*** Opening of Information provided ***

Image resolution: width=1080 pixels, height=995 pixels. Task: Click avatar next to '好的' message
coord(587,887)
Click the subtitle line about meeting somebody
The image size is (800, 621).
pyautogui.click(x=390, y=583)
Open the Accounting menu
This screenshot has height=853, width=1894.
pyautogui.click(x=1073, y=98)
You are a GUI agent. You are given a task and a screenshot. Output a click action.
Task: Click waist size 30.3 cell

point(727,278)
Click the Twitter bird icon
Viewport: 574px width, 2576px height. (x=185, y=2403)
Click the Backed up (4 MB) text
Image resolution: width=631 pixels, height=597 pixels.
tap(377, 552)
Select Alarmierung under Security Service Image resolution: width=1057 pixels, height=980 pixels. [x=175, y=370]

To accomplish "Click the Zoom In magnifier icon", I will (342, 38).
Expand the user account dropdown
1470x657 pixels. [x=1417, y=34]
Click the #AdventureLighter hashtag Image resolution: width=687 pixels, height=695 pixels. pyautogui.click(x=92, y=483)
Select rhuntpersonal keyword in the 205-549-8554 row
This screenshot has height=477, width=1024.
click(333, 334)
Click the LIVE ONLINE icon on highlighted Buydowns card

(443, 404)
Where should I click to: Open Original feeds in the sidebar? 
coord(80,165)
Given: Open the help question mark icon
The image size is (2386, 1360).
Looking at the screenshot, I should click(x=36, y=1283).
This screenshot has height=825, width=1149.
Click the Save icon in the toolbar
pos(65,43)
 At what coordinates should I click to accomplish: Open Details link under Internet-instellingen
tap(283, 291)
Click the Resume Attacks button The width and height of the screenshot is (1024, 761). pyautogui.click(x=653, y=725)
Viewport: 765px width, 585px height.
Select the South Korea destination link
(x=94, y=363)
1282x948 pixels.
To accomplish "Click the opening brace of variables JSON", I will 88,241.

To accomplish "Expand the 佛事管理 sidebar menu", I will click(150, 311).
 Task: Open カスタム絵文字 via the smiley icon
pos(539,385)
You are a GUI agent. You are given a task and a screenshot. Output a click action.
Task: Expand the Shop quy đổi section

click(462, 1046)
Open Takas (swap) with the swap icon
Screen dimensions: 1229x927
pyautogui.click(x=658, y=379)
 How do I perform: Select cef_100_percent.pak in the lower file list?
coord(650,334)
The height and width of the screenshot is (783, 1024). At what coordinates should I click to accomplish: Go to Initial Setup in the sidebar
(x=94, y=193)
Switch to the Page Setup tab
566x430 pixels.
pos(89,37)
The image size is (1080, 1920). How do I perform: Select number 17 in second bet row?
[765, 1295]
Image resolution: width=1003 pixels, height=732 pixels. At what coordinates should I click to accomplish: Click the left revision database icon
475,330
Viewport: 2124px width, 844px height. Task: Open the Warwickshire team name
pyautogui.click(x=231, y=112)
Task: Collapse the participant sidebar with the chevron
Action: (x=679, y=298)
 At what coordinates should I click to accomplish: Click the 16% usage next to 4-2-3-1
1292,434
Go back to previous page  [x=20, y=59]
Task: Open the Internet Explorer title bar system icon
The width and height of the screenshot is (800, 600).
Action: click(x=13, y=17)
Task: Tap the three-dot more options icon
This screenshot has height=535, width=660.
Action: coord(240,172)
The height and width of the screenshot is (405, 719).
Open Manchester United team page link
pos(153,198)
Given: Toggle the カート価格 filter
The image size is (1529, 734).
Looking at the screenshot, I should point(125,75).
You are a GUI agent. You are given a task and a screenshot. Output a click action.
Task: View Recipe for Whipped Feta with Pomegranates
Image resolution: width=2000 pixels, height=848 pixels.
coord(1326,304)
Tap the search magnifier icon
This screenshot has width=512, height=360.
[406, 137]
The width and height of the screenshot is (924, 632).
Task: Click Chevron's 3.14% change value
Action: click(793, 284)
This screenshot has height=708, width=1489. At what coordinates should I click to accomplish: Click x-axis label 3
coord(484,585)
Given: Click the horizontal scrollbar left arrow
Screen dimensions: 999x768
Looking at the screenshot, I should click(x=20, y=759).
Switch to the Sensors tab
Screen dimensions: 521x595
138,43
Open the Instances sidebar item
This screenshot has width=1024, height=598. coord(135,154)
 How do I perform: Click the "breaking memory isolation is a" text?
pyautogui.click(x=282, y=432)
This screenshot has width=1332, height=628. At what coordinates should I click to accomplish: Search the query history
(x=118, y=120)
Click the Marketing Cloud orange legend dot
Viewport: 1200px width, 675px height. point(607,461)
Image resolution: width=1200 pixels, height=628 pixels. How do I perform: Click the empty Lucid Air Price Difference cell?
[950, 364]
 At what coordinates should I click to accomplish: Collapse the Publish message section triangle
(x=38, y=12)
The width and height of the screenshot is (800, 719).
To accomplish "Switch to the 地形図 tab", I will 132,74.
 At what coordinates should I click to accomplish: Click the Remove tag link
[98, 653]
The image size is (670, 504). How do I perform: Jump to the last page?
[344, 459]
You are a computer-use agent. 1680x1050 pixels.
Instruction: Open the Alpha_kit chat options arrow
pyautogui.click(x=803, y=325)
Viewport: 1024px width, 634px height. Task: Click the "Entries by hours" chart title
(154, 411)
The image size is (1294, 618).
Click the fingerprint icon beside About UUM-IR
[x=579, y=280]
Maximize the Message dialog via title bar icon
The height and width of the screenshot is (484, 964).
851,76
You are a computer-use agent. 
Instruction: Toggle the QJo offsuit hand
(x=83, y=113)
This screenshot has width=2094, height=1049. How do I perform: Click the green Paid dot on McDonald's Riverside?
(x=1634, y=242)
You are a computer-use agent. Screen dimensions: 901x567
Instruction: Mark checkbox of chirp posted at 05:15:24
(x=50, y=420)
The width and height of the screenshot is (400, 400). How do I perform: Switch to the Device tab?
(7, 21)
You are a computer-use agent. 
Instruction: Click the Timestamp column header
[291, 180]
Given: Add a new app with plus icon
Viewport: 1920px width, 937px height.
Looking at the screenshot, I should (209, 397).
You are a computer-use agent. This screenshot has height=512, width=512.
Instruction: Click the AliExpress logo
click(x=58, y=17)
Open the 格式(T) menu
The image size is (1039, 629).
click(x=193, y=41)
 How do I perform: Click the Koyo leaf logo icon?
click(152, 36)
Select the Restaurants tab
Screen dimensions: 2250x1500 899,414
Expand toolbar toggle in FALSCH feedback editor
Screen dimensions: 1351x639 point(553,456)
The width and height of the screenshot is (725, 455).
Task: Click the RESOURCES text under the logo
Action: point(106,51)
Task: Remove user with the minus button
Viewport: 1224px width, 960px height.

*** Close of Information provided ***

Exercise details: Within the records, on how many lines does the word "button" appear? Provide the number alone.

Response to this exercise: 2